### SELECTED PASSAGE:
-------------------------
Review
by Dick Sheppard
I
wasn’t old enough to remember any movies from 1967, although I have seen two
of the Academy Award “Best Picture” nominees, as I suspect most even
casual movie viewers have. Those two 1967 nominees would be Bonnie
and Clyde, and The Graduate.
More of you might have seen another 1967 Best Pic nominee Cool
Hand Luke (I’ve seen about half of it, but my late Pops says that
if you ever want to see the best fictional representation of a chain gang,
that is the movie to see.) If you asked me (and likely most casual film
viewers) what year any of these pictures were released, or even if they were
released in the same year, that would likely be unanswerable trivia.
These
three nominated films are mentioned because I happened to catch 1967’s
“Best Picture” winner the other night, and that picture was, In
the Heat of the Night. In addition to winning the Best Picture
Oscar, Rod Steiger won Best Actor, and the film also picked up several other
Oscars. Sidney Poitier could have been nominated, most say and I might not
argue (at least not over the nomination, definitely over him winning), for
either Best Actor or Supporting Actor. Mr. Poitier had previously won Best
Actor, the first black to do so, for Lilies
of the Field in 1963. This was Steiger’s only Academy Award
although he had been nominated in a previous film, The
Pawnbroker.
-------------------------
### SOURCE DATA:
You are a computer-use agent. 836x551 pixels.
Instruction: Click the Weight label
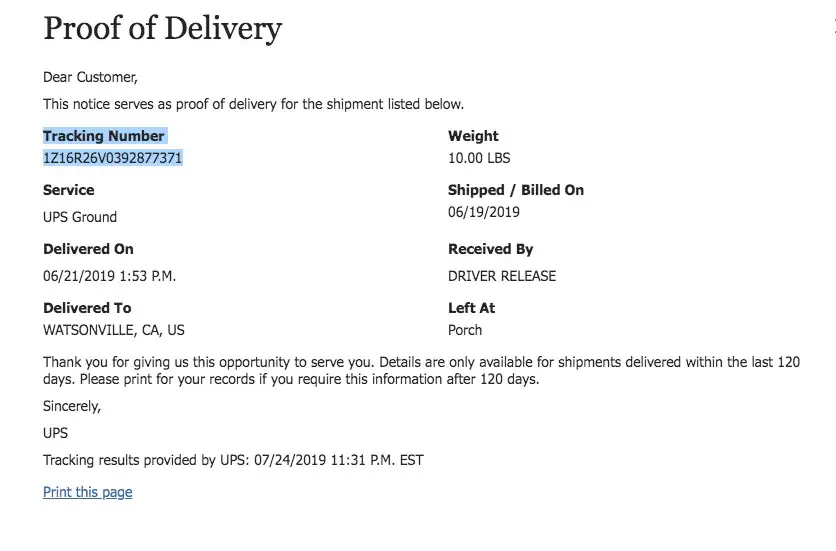coord(473,136)
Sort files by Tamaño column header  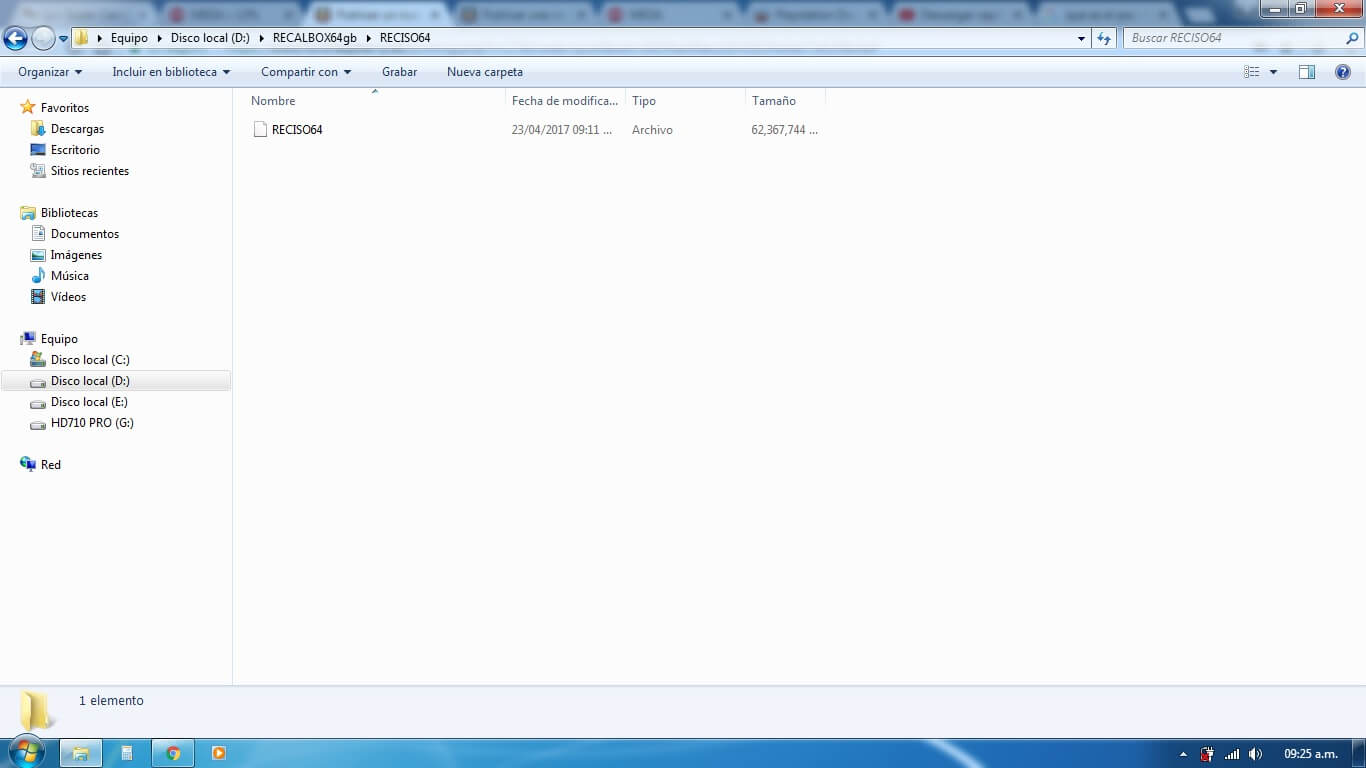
-------------------------
### TASK SET:
1 – Answer these questions about the movie review:
(a) Which two 1967 Best Picture nominees has the reviewer seen?
(b) Which film won Best Picture for 1967?
(c) For which film did Sidney Poitier previously win Best Actor, and in what year?
2 – Set down, word for word, the stretch of the movie review from "More of you" through "be unanswerable trivia.".
3 – Carry the movie review forward from its last sentence.
The lines have no connection to the movie review.

### ANSWERS TO THE EXERCISE:
1 –
(a) Bonnie and Clyde, and The Graduate.
(b) In the Heat of the Night.
(c) Lilies of the Field, in 1963.

2 –
More of you might have seen another 1967 Best Pic nominee Cool
Hand Luke (I’ve seen about half of it, but my late Pops says that
if you ever want to see the best fictional representation of a chain gang,
that is the movie to see.) If you asked me (and likely most casual film
viewers) what year any of these pictures were released, or even if they were
released in the same year, that would likely be unanswerable trivia.

3 –
Like
Figure Skating
For
the life of me, I can’t see Steiger being Best Actor in this In
the Heat of the Night role as Sheriff Bill Gillepsie. Not against
Warren Beatty in Bonnie and Clyde,
and not against Dustin Hoffman
in The Graduate. Maybe there was some woman’s figure skating judging
rationale going on, that Dustin and Warren would have to pay their dues like
those 14-year-old dames who rocket onto the scene and are better than the 18-
20-year-old hags who are more established and therefore get the scores. Warren
and Dustin eventually won Oscars; Warren’s for Best Director
for the commie-chic revolutionary epic Reds.
I can’t comment on Paul Newman in Cool
Hand Luke, having never watched the entire film. Perhaps these
three cancelled one another out and Steiger was the plurality winner. I
wasn’t overly impressed.
Because
from the first moment Steiger appears on screen - and supposedly a
character’s first appearance is a critical first impression – his Sheriff
Gillepsie is a dopy pain in the rear. First of all, he’s exaggeratedly
chewing gum. He looked like he was doing the method-acting version of chewing
gum, it was so over-the-top. I couldn’t and can’t figure out the
significance of this slurping matriculation. Steiger’s character is a
sheriff, but in uniform he looks very much like Honeymooner bus driver Ralph
Kramden. In some scenes you can see this uniform includes some of the corniest
looking boots you’ll ever see; what the hell was the effect supposed to be?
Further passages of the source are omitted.